1. Why we hand-roll connectors as the default¶

Most of our connectors are direct REST clients written in Python with @action-decorated methods. We do not reach for vendor SDKs, community libraries, or community MCP servers as a default. The reasons:

Authentication refresh stays in our control. Authlib's OAuth2Session plus our token_updater closure (token_updater.py) handles OAuth refresh correctly. Most community SDKs and MCP servers assume a long-lived API token and either don't handle refresh at all or handle it in ways that fight our per-tenant Connection model.
Action surface curation. A community Canvas SDK exposes 200+ endpoints. We expose 5. The 200+ surface is noise — it bloats agent context, dilutes tool selection accuracy, and surfaces operations that aren't relevant to student-facing chat. Curation is the value, not coverage.
Tailored return shapes optimized for LLM consumption. Vendor APIs return raw JSON envelopes designed for machine integration. We reshape them into formats that read well in an LLM's working memory (see §6).
Per-tenant customization is cheap. When a specific university asks for a custom Banner action that joins enrollment + financial aid in one call, we ship it in a half-hour task with the connector assistant skill. With vendor SDKs or MCP servers, that's a feature request to the vendor.
No runtime dependency on external MCP server SLAs. A community MCP server going down or going unmaintained breaks our customers. A direct REST client we wrote ourselves only fails if the upstream API fails.
Custom code is no longer expensive. Agentic generation has collapsed the cost of writing typed action wrappers from "one engineer-week" to "an afternoon with review." The historical "always prefer libraries" advice assumed library code was free and our code was expensive. That asymmetry is gone for well-bounded translation work like REST docs → typed methods.
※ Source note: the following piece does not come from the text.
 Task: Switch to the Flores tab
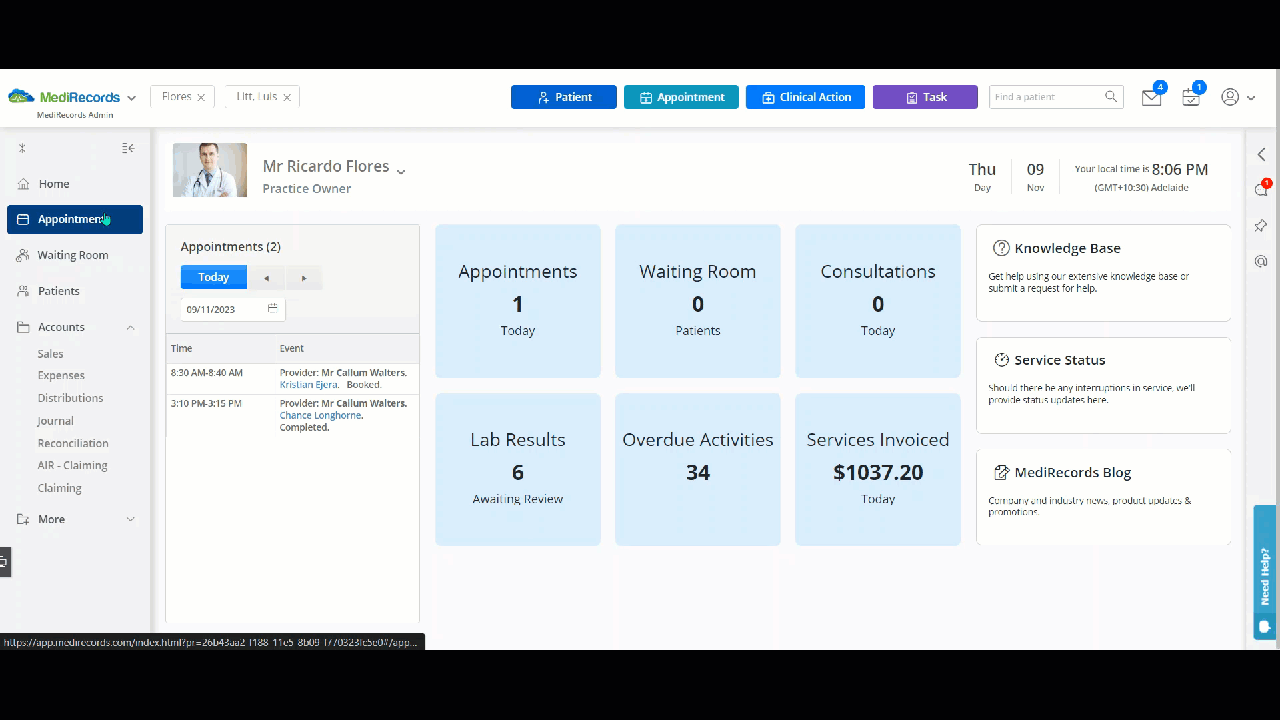point(176,97)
This is not a knee-jerk "build everything ourselves" stance. It's a deliberate position grounded in the specific economics of our deployment model and the current state of agentic tooling.
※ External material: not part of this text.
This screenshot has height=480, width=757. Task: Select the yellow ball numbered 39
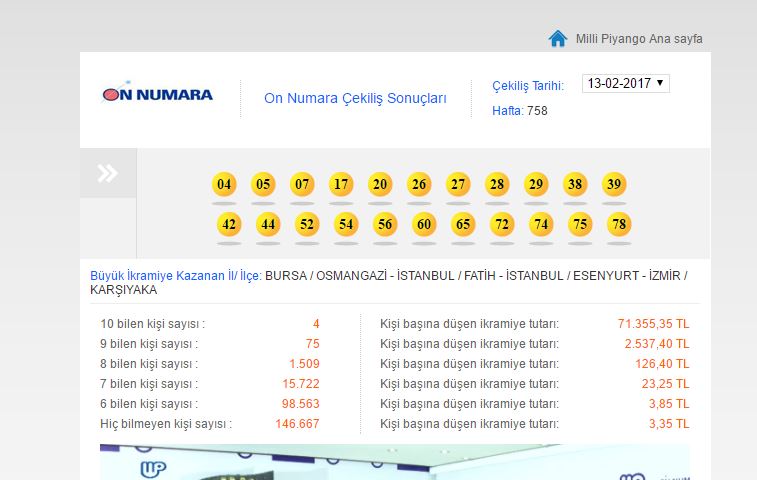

2. When we use vendor MCP (the exception)¶

There is exactly one test for reaching for a vendor's MCP server instead of hand-rolling:

Does the vendor's MCP server bring runtime intelligence we cannot cheaply replicate?

"Runtime intelligence" means deeply integrated permission systems, audit trails, governance layers, or per-tenant configuration that lives inside the vendor's product and is materially harder to re-implement than to consume.
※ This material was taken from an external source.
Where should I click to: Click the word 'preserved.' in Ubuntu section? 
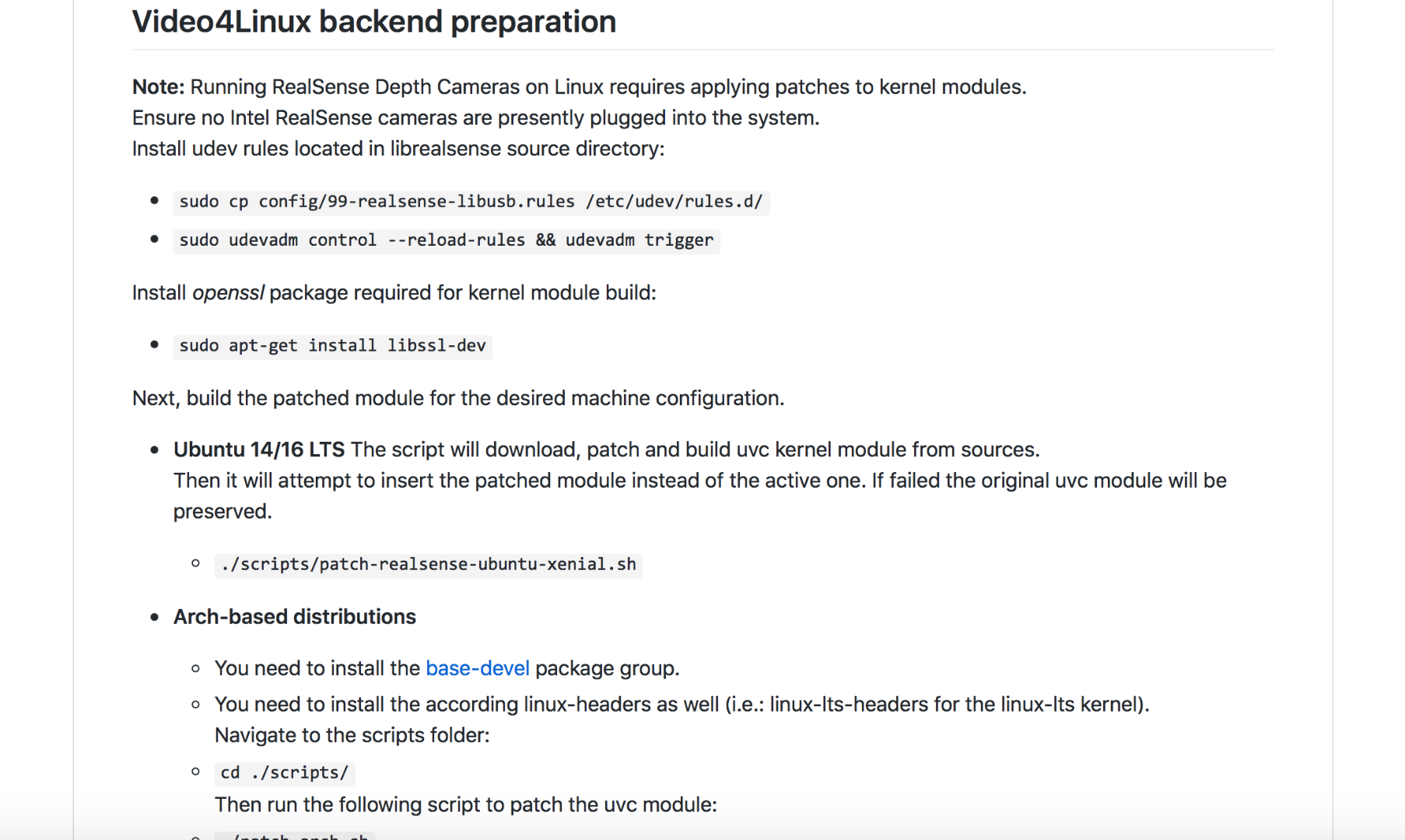(x=222, y=512)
Currently only ServiceNow meets this bar. ServiceNow's native MCP server (Zurich+ release) is integrated with the Now Platform's ACL model, audit log, and Now Assist governance. Re-implementing those access controls via direct Table API calls would require reimplementing parts of ServiceNow's permissions model per customer instance. That's not "tedious translation work." That's "live integration with a runtime authorization system that varies per customer." Agentic tooling does not collapse the cost of that work.

Microsoft OneDrive has a first-party MCP server but does NOT qualify. The auth and ACL story is not deeper than what we already get from direct Microsoft Graph calls. The MCP server is a thin wrapper around the same API surface.

Canvas IgniteAgent (announced for late 2026) is TBD. Re-evaluate when it ships. If it brings deep integration with Canvas's role/permission model, it may qualify. Until then, hand-roll.

3. What we explicitly do NOT do¶

These are deliberate exclusions:

Don't use community MCP servers. Quality varies wildly (weekend projects to mature open-source). The auth model usually mismatches OAuth refresh. The maintenance commitment is uncertain. Community MCP servers are fine for personal Claude Desktop setups; they are not fit for production CampusCore.
Don't ship CLIs as connectors. CLIs work when the agent runs alongside the developer's machine (Claude Code style). CampusCore runs in ECS Fargate. CLIs would be a deployment burden, not a feature.
Don't auto-regenerate connectors from upstream specs. Versioned APIs are stable within a version (see §7). Regenerating "to keep up" burns review time, risks introducing AI hallucinations into working code, and provides zero value because the API didn't actually break. We regenerate only on explicit deprecation events.
Don't expose every endpoint a system has. Curate based on actual student/staff workflows. If we can't answer "what real question does this action serve?" then the action does not get added.
Don't drift-detect against upstream specs in CI. The conformance harness is a static check on our own code (§11). We do not poll vendor specs, diff schemas, or alert on upstream changes. Drift within a version is handled at runtime via observability, not at CI time.

4. The agentic generation principle¶

Engineering time for translation work — taking REST docs and producing typed @action methods — is no longer the scarce resource. The scarce resource has shifted to product judgment:

Which actions to expose
What return shapes the LLM consumes well
What permission level each write should require
Which fields to strip and which to preserve
How to aggregate related operations into agent-friendly units

These are taste questions. They benefit from the connector assistant skill as a collaborator but cannot be delegated to it. Every decision goes through human review.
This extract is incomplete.